Assignment :: Each record below must be returned exactly as shown.

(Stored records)
::::
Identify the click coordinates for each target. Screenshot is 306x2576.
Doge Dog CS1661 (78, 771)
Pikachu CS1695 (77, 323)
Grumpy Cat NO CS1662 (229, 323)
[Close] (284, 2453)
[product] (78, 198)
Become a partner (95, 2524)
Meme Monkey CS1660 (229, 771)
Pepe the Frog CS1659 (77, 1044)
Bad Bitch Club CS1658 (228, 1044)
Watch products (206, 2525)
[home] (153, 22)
::::
Final answer ::
Identify the click coordinates for each target. Screenshot is 306x2576.
Doge Dog CS1661 (78, 771)
Pikachu CS1695 (77, 323)
Grumpy Cat NO CS1662 (229, 323)
[Close] (284, 2453)
[product] (78, 198)
Become a partner (95, 2524)
Meme Monkey CS1660 (229, 771)
Pepe the Frog CS1659 (77, 1044)
Bad Bitch Club CS1658 (228, 1044)
Watch products (206, 2525)
[home] (153, 22)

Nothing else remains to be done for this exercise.